Our liberal friends were anxious, during the Trump administration, to keep us up to the minute on the Trump Lies. The Washington Post wanted us to know that the president committed 30,573 “false or misleading claims” in four years.
For some reason our liberal friends don’t seem to be keeping tally on Biden Lies. There’s an obvious reason, of course. In wartime, the lies of our propaganda are regarded as necessary, for a bunch of reasons, including keeping up the morale of the troops and the citizenry. Also, of course, a lot of nasty things happen in wartime — even war crimes committed by our valiant soldiers. We all tend to fall over in a faint when the enemy does it, and brush it away when our side does it.
For instance, did you know that the Japanese were utterly outraged by the Doolittle Raid on Tokyo on April 18, 1942? The idea! Bombing civilians! In a city! War crime! I had no idea until I read a book.
So let’s insert a quote of Fritzi Nietzsche about lies from The Will to Power.
Metaphysics, morality, religion, science — in this book these things merit consideration only as various forms of lies: with their help we can have faith in life.
That’s odd, because I was just reading a couple of pieces this morning about how our liberal friends are lying about, e.g., the number of non-whites, etc., in the US. For instance, Americans think that blacks are 41 percent of the population (actual number 12%), mixed race marriages 50 percent (actual 1%), transgender 22 percent (actual < 1%). And so on.
Golly Geewillikins? I wonder how on Earth Americans got such crazy ideas?
Then there’s the liberal narrative on US politics over the last 50 years, starting with JFK.
The image of “Camelot” and of youthful vigor conjured up by the John F. Kennedy era must be preserved, never mind the near catastrophe of incompetence that fostered the Cuban Missile Crisis and the debacle in Vietnam. And please, let’s not speak of Chicago and that stolen election. It was not the first such theft, but certainly the beginning of a series in the modern era.
And then Watergate. What exactly was going on back then? And how much did the intelligence community get into the whole thing?
The point about lies and narratives is what Nietzsche says. We tell them so “we can have faith in life.” Our lefty friends have a saving faith that their lefty politics is the royal road to a just society. So everything they say and write is a narrative to prove to themselves that all is right with the movement and that one more Big Push is all it will take to turn the corner to the inevitable victory over the forces of racist-sexist-homophobic darkness.
In reality, of course, the dark clouds have been gathering for fifty years. I like to point to Nixon’s victory in 1972. Back then I was watching PBS, and was utterly shocked by the 61%-38% win.
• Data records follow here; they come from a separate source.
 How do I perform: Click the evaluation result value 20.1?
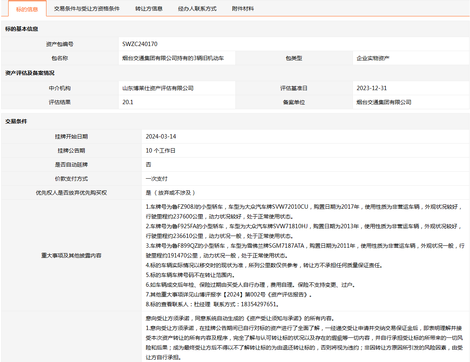pos(128,102)
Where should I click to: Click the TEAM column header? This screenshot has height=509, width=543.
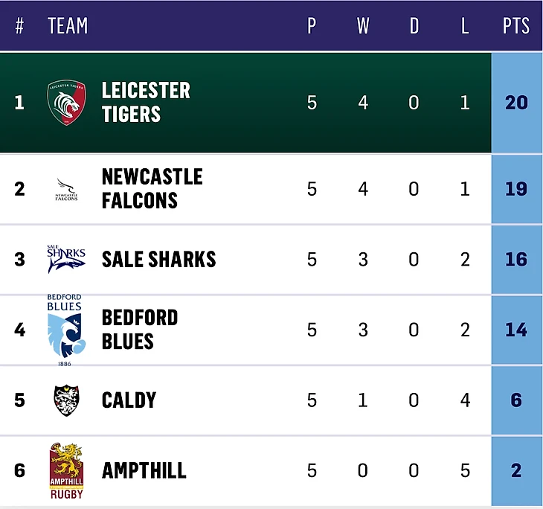point(68,26)
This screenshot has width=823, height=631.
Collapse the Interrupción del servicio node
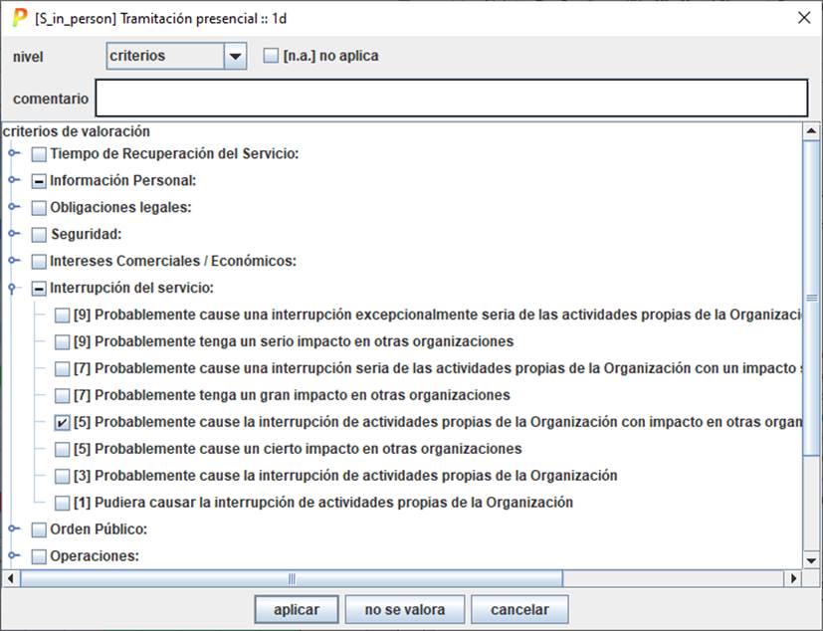click(13, 289)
How could it happen? Silent Majority, old chap.
Then Reagan’s 59%-41% win in 1984. What on Earth? Reagan Democrats, old chap.
Then Trump’s shocking win in 2016. Wat? Deplorables, old chap.
My point is that we have been seeing a slow and steady rise of ordinary Commoner Americans identifying with the Republican Party that has been unheralded and buried by the narrative engineers at Liberal Central. The whole point of liberal journalism and liberal politics is that there is nothing to see here, nothing but a bunch of “bitter clingers” or “deplorables” or racist-sexist-homophobes, according to taste.
But eventually, as Nietzsche says, every god dies, because every narrative in religion, politics, morality, whatever, is there to make us feel good about life. And it does, until the regime collapses, as every regime does.
Right now, I’d say, our liberal friends are reduced to Big Lies, because they are really running out of convincing little lies. You can tell with the ridiculous notion of Build Back Better and the Inflation Reduction Act. Who are they fooling with those lies?
The answer is obvious. They are fooling their supporters who desperately want to believe that everything is fine: just hang on for a couple more months and all will be well.
For us, the collapse may be this year in a midterm for the ages. Or in two years with a 60-40 win for the Commoners. Or it may be a century from now.
And then a new regime will arise, and construct its narrative, about how God or Gaia, or history chose it to save America from a fate worse than death.